Why then the devil take
Both her and him; and love; and her and me.

For all intents and purposes, writing poetry is not my forte. In my youth, I was more prone to writing poetry en français which caused quite a controversy in High School, but that is a story for another day. Instead, I have been known to devour lyrical poetry as a reader, albeit as quite an interactive reader, and enjoy delving in mostly non-fiction creative narrative.

Tonight, Spring is beckoning my pen with all her might.


Good Mac Hunting

April 5, 2008

On Wednesday, Louie would have celebrated his 38th birthday.

For some time now, I have been emotionally numb about him and his interweaving role in my psyche so long after his death which I thought was a synonym for the grieving process. In the pre-blogging world, my old personal homepage was a therapeutic tool and my feverish entries betrayed my desperate attempt to hold on to what was no more.

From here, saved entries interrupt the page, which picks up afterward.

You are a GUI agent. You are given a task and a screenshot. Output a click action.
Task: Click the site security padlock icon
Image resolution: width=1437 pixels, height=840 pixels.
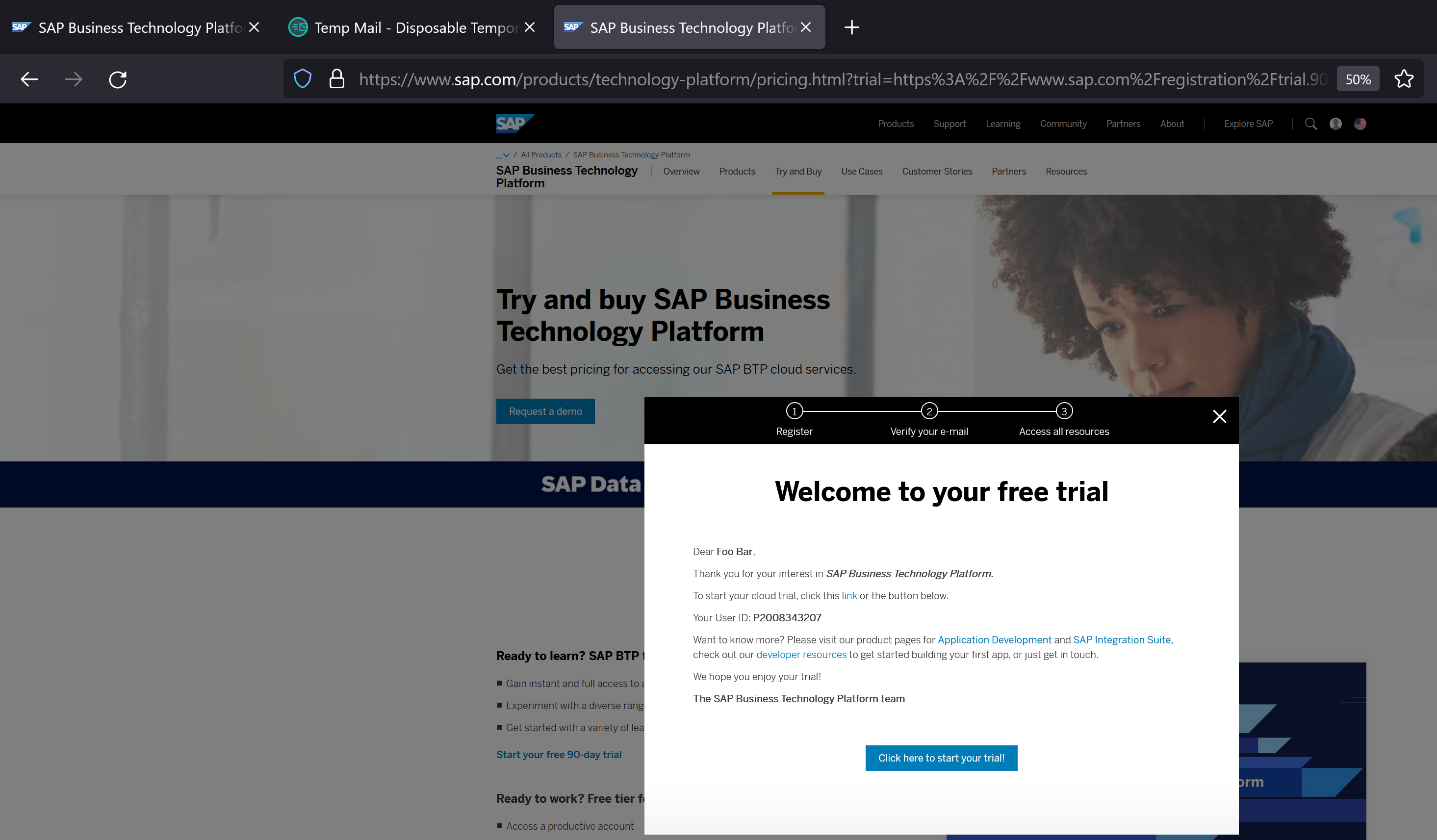tap(336, 79)
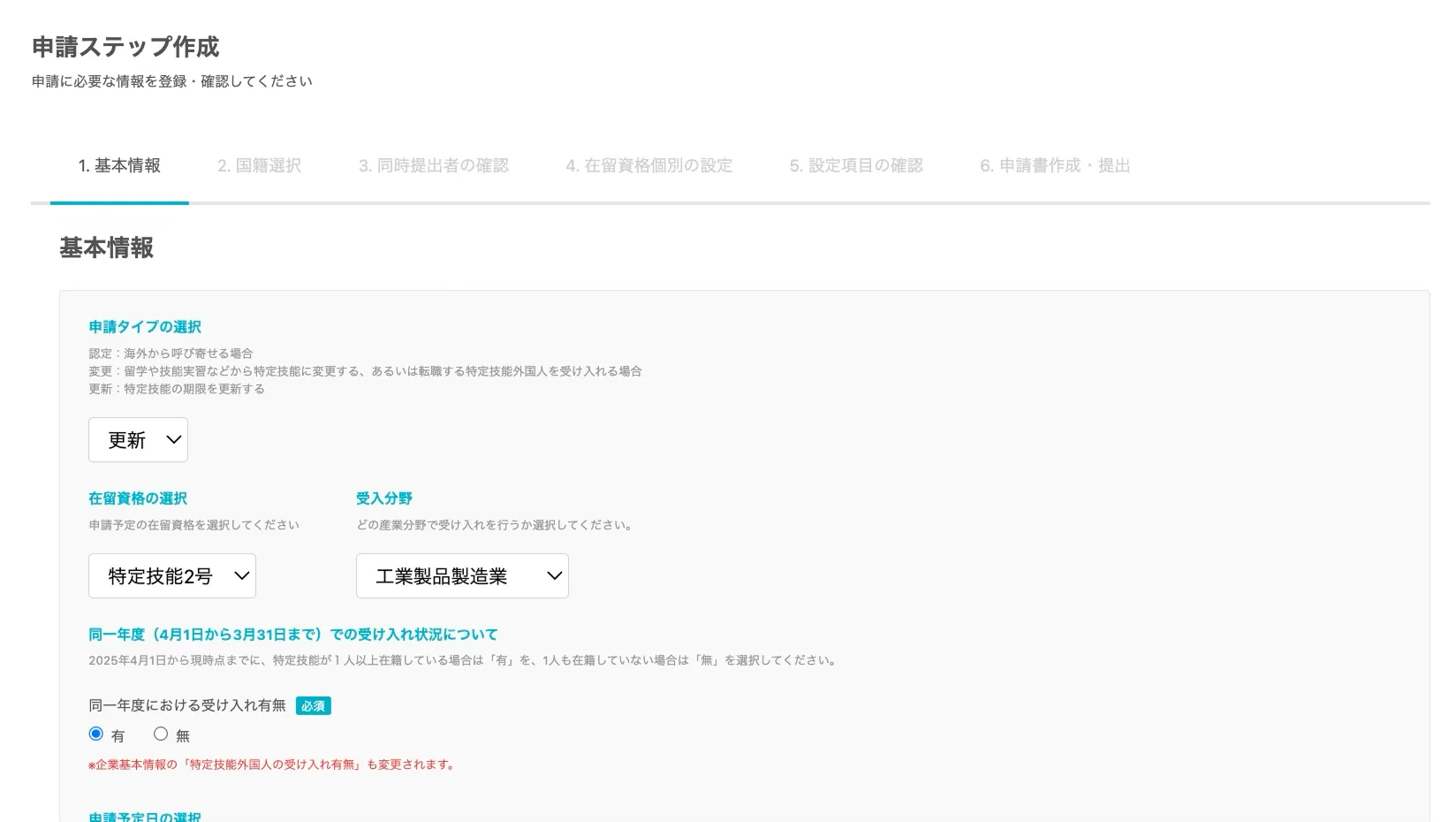Click the red warning note about 企業基本情報
1456x822 pixels.
tap(270, 764)
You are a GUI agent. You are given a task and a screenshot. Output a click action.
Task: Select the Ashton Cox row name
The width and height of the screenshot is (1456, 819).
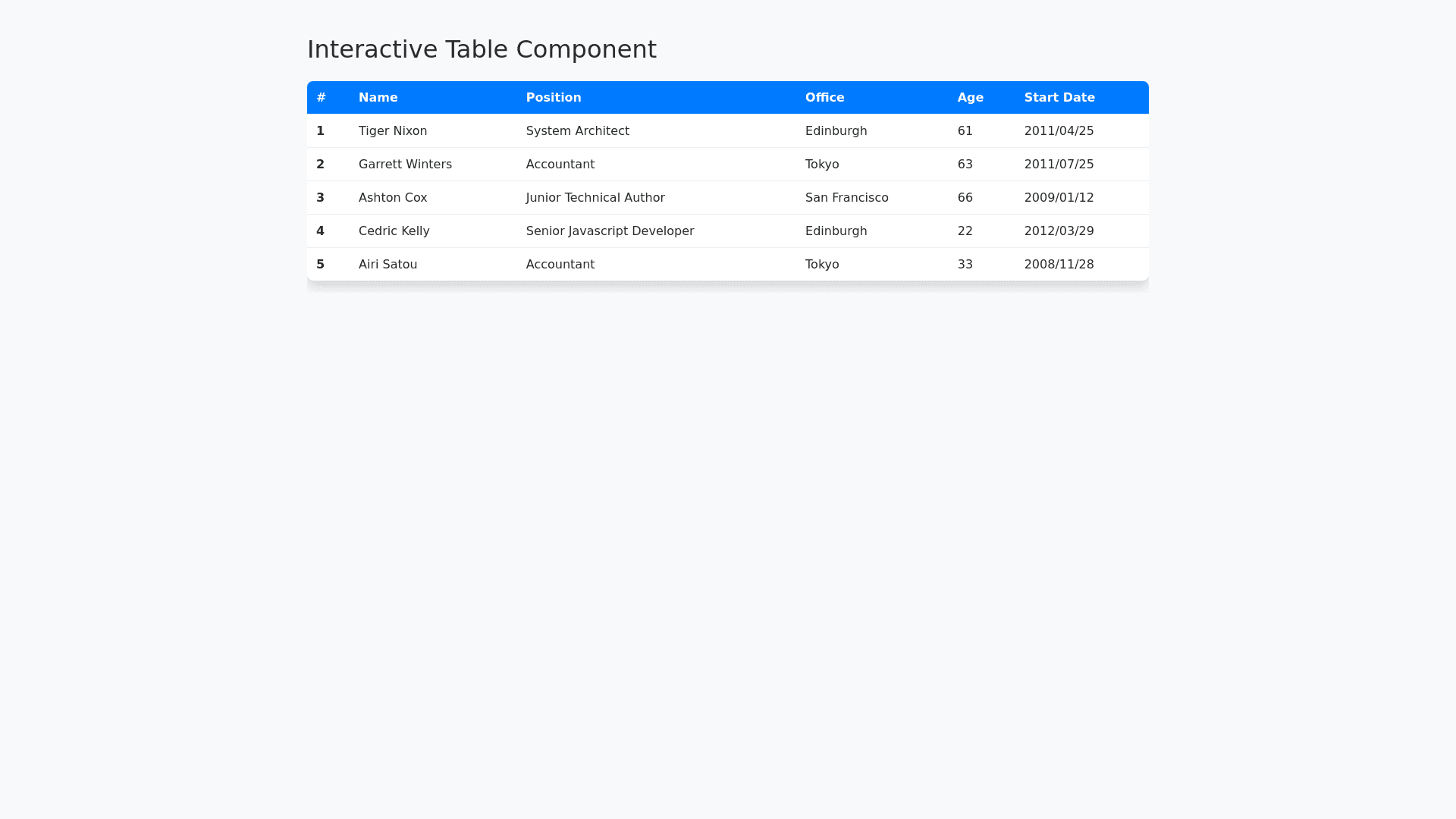pyautogui.click(x=392, y=197)
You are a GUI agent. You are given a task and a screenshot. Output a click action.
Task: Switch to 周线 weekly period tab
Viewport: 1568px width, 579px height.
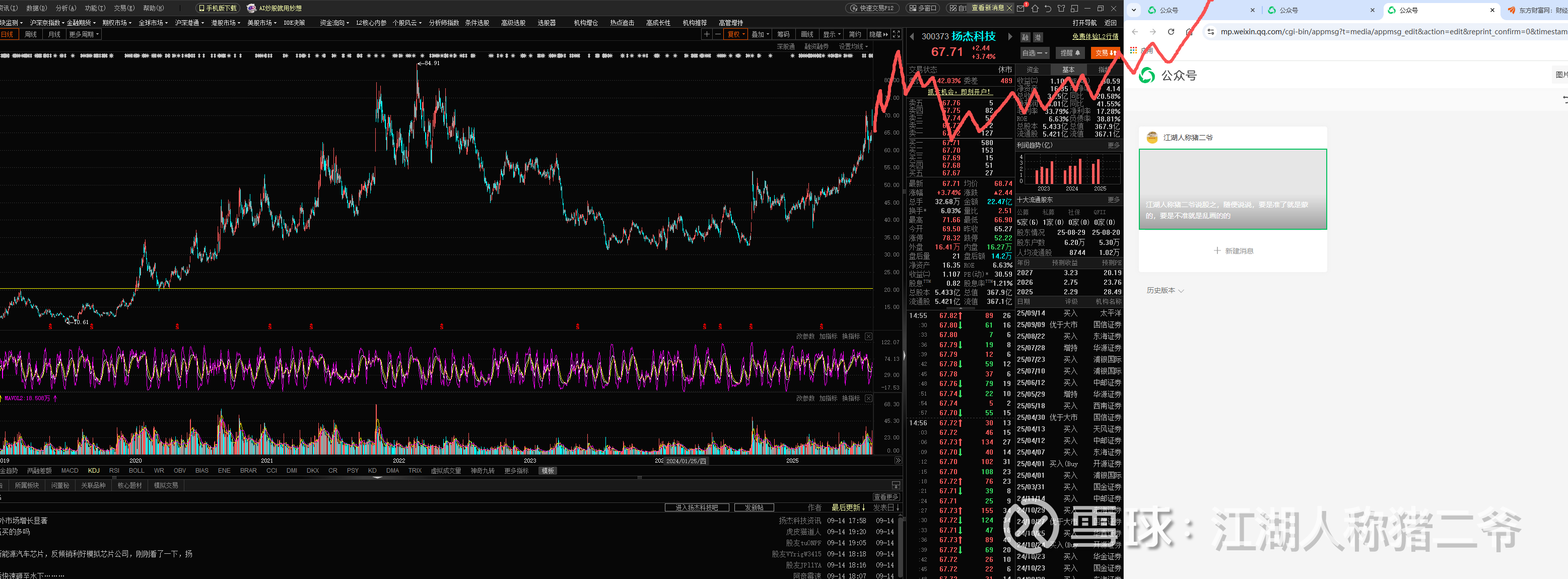[31, 34]
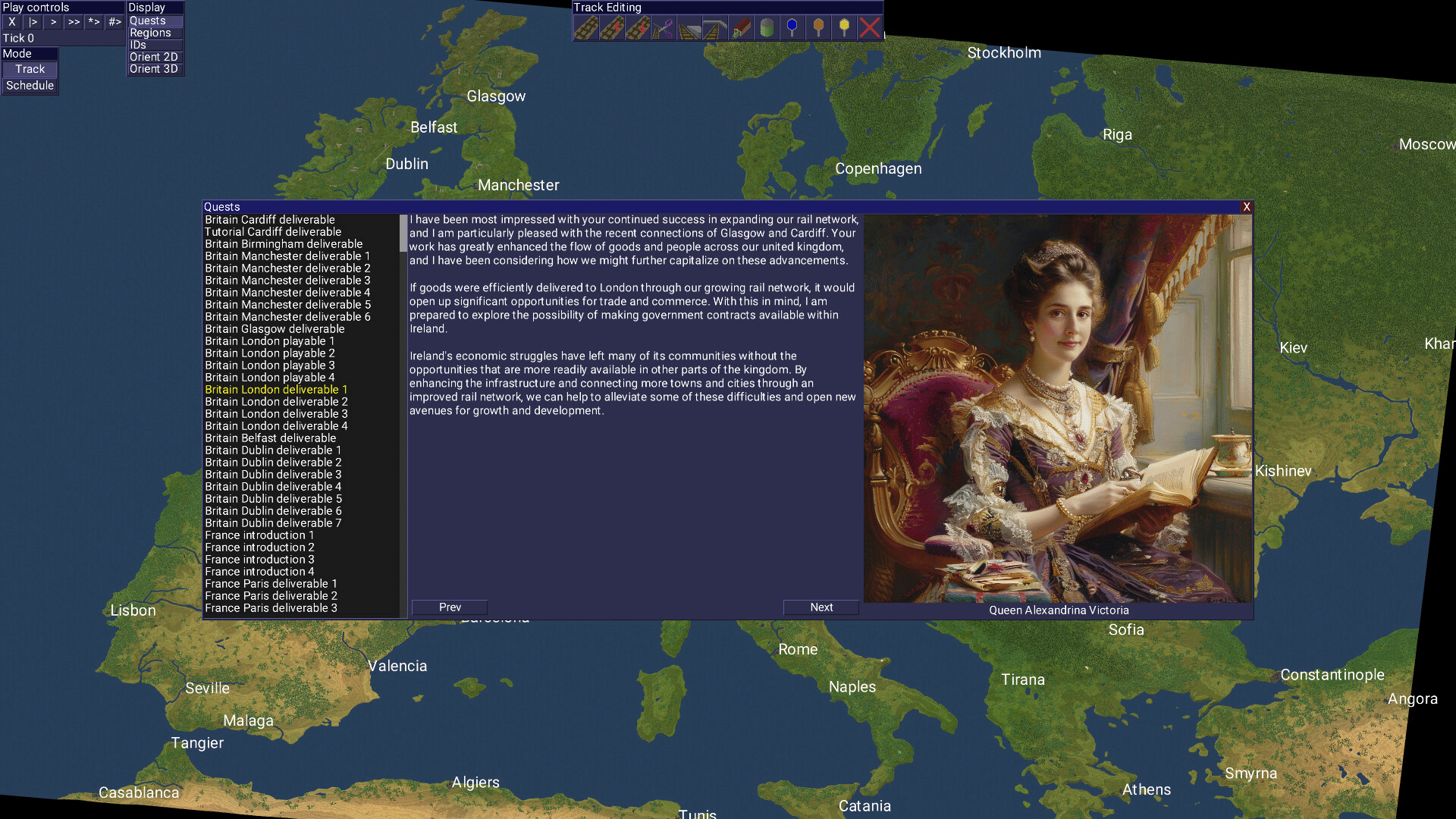
Task: Switch mode to Schedule
Action: 30,86
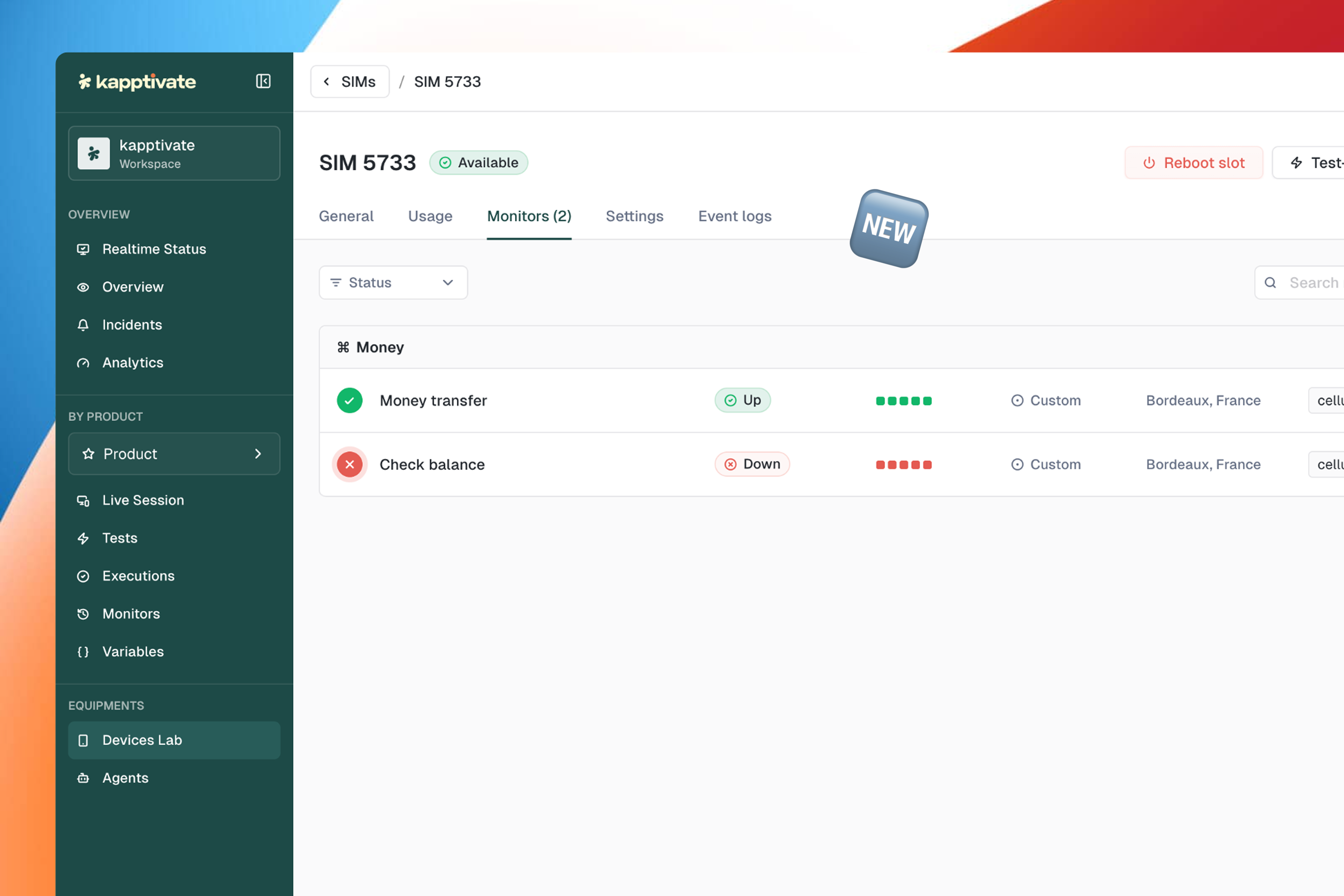This screenshot has width=1344, height=896.
Task: Click the red uptime bars of Check balance
Action: tap(903, 464)
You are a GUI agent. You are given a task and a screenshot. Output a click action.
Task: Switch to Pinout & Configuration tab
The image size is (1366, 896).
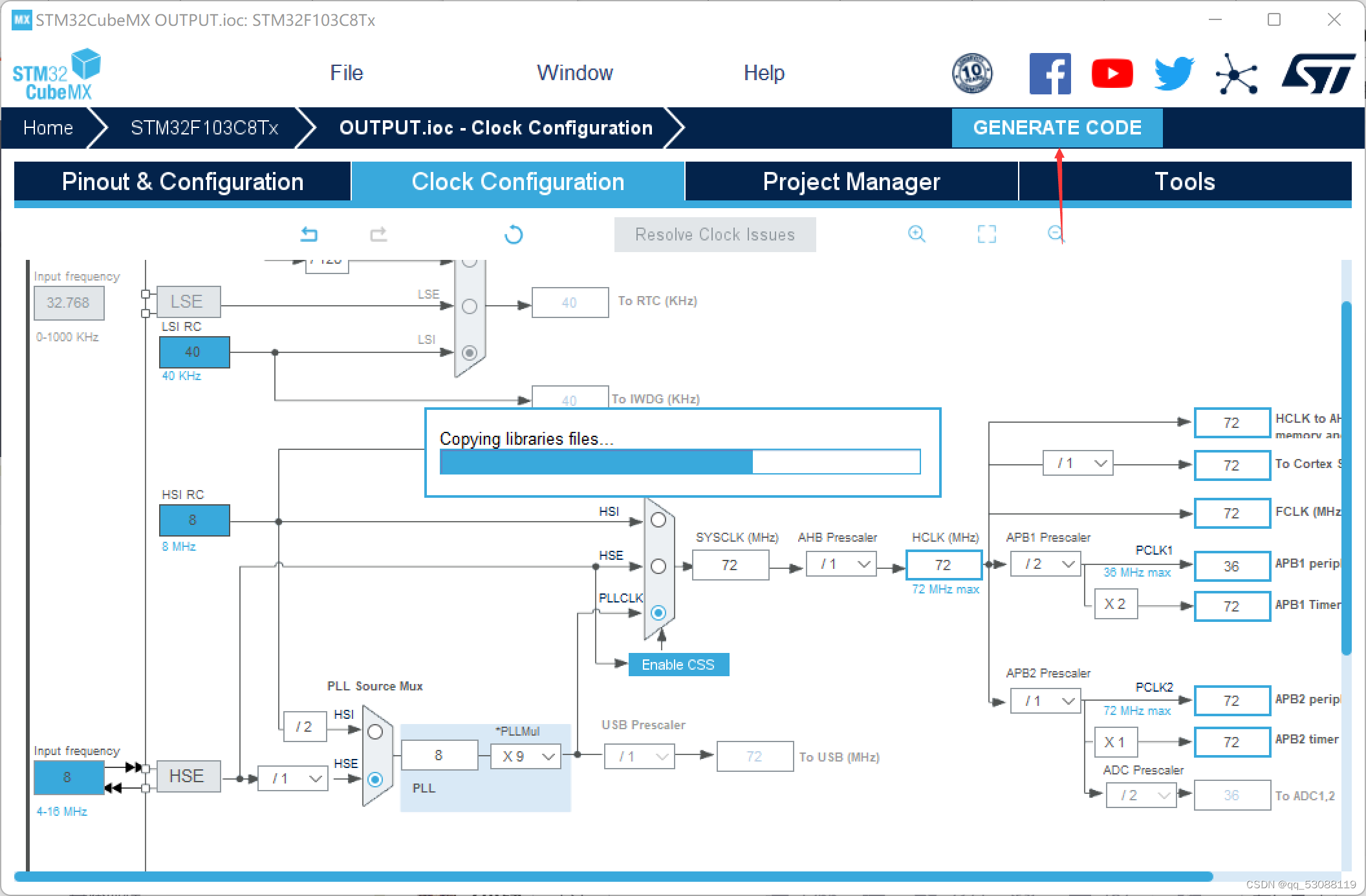tap(182, 182)

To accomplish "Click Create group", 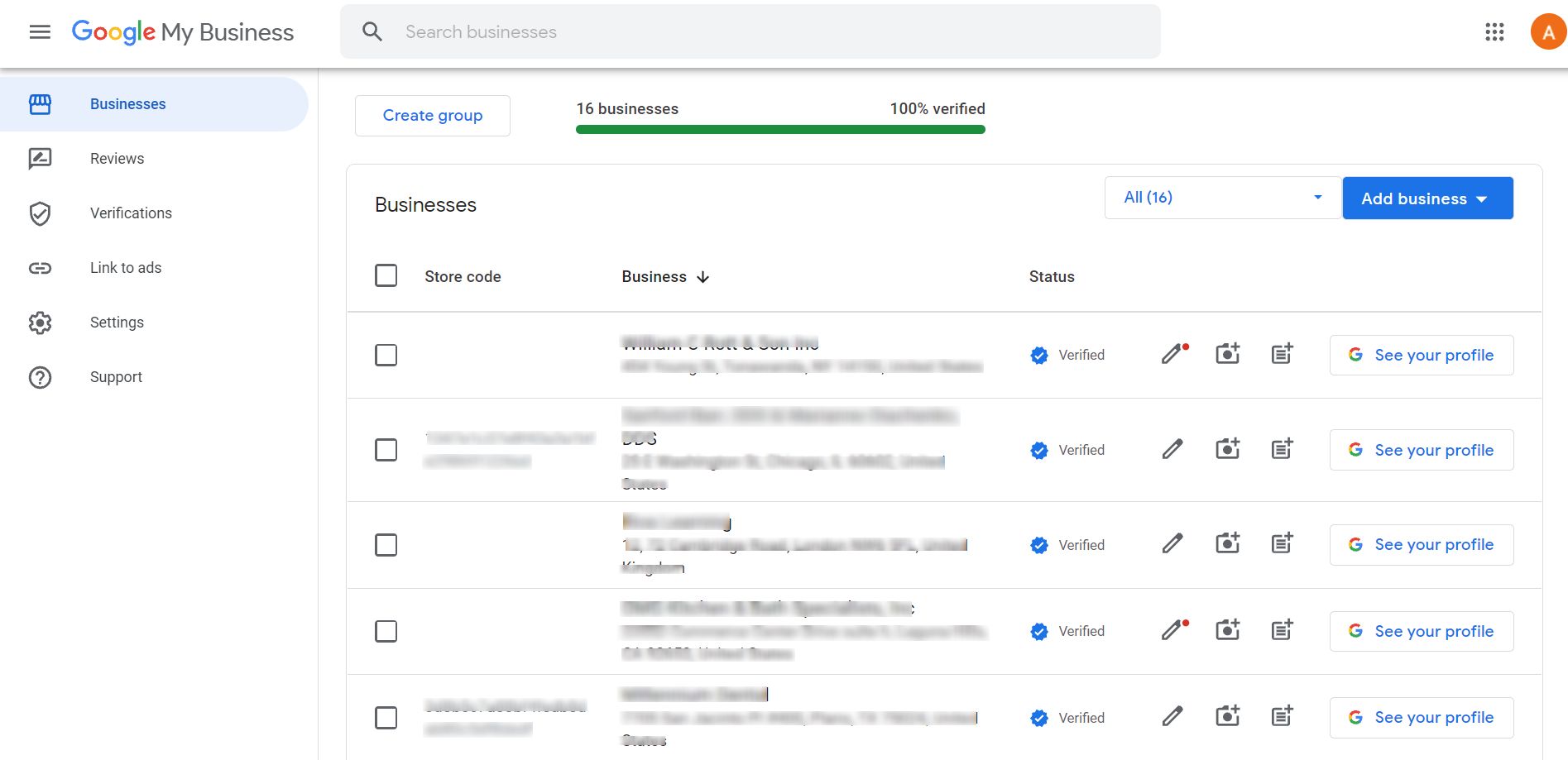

Tonight, I was rummaging through his box of (rainy) treasures and amidst letters, mix tapes, and other memorabilia, I came across one of my email messages which made me smile ever so sweetly. From Good Will Hunting, I am quoting an excerpt from a scene between Sean, the psychologist, and Will, the protagonist of the film. The scene is still powerful to me – Sean attempts to explore Will’s fear of commitment and lays his insecurities bare. Louie was always Will to me in such vivid, beautiful, and promising tones.

Will: Yeah, but this girl is like, you know, beautiful. She’s smart. She’s funny. She’s different from most of the girls I’ve been with.

Sean: So, call her up, Romeo.

Will: Why? So I can realize she’s not that smart, that she’s fuckin’ boring? Y’know — I mean . . . this girl is like fuckin’ perfect right now, I don’t wanna ruin that.

Sean: Maybe you’re perfect right now. Maybe you don’t wanna ruin that. I think that’s a super philosophy, Will, that way you can go through your entire life without ever having to really know anybody.

In retrospect, I have come to internalize Will’s inner demons in some way. I am perfect right now, if only I would realize that.